Keeping an eye on all types of wait stats makes sense, and because resource waits are varied it is all the easier to use them to orient yourself in the direction of a specific issue, whether it might be an I/O bottleneck, a memory problem or some other deficiency.
It is worth noting that while wait stats can help you unpick whether or not your SQL server is currently encumbered with a flaw of some kind, they will not necessarily tell you anything about the impact of outside elements on its performance. If you want to sidestep expensive downtime, taking a multifaceted approach to server maintenance will be your best strategy.
Buffer cache usage
Performance of your SQL server will be improved if it is able to access frequently used data from within memory rather than having to pull it from a more sluggish physical hard disk or SSD each time it is required.
You can check in on how the buffer cache is being used in order to see whether the hit ratio is in favour of speed and efficiency, namely using the data stored temporarily in memory rather than on disk.
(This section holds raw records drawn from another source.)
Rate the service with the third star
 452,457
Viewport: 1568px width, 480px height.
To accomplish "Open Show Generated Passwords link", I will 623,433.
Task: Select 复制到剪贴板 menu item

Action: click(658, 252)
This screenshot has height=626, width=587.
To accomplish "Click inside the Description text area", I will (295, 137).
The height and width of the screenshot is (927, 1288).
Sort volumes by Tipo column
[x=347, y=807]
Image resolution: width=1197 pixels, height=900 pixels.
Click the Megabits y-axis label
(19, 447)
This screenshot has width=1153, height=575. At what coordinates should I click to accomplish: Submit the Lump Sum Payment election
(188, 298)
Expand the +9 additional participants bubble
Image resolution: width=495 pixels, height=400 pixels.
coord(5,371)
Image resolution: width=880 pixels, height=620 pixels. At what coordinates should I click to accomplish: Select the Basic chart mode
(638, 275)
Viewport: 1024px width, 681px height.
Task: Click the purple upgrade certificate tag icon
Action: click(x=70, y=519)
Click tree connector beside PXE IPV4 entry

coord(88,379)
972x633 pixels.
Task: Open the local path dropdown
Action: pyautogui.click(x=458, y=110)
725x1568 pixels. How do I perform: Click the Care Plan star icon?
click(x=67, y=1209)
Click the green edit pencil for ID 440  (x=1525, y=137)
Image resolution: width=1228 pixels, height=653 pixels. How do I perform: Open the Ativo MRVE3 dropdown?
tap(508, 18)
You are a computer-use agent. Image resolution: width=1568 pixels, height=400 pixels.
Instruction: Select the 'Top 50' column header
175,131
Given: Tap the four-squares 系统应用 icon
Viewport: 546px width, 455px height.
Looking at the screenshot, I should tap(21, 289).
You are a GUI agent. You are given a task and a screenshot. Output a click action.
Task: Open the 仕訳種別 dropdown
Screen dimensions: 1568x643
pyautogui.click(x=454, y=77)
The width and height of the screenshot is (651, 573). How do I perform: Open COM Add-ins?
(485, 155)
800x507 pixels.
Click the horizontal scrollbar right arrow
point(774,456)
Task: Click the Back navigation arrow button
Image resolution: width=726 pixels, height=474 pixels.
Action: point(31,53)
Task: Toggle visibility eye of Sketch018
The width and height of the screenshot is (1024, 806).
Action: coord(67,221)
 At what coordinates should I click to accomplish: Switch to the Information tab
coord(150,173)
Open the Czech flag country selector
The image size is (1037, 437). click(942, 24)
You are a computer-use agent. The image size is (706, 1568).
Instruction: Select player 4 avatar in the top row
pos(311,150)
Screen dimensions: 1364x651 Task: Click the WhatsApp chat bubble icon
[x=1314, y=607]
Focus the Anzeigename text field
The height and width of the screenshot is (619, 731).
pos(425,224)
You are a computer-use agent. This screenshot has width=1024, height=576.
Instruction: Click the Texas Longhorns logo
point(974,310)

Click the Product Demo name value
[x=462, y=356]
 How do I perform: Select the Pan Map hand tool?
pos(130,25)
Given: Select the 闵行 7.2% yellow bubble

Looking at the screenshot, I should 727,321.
If this is not occurring with sufficient regularity, you can expand the amount of memory which is available for this process in order to address the issue.
There are a number of other useful stats of a similar kind that can be considered alongside buffer cache usage, such as page life expectancy.
Disk capacity levels
The closer your SQL server’s main storage drives get to capacity, the worse their performance will be, which is why keeping an eye on how much space is left and planning ahead to add more room rather than allowing this issue to creep up on you is essential.
Assess disk usage statistics over time, since of course there will be fluctuations in this area, and you can pinpoint rising trends and project these forwards to predict the point at which an upgrade will be necessary. Such forecasting can be a real boon and should also let you be vigilant of hardware failure.
Keeping tabs on the performance of your SQL server’s indexes can be a core part of any optimisation attempts. Once again there are a few statistics to consider in this context, including things like page splits which occur when an index hits its predetermined capacity and divides in two.
Along with SQL query optimisation, such close monitoring of indexes can pay dividends in the long run.
Database Usage Statistics
Last but not least is the database usage statistics. Coming as unexpected among other parameters, database usage statistics tell the server administrator vital information about which database hasn’t been accessed for a long time, so they can be deleted in order to free disk space.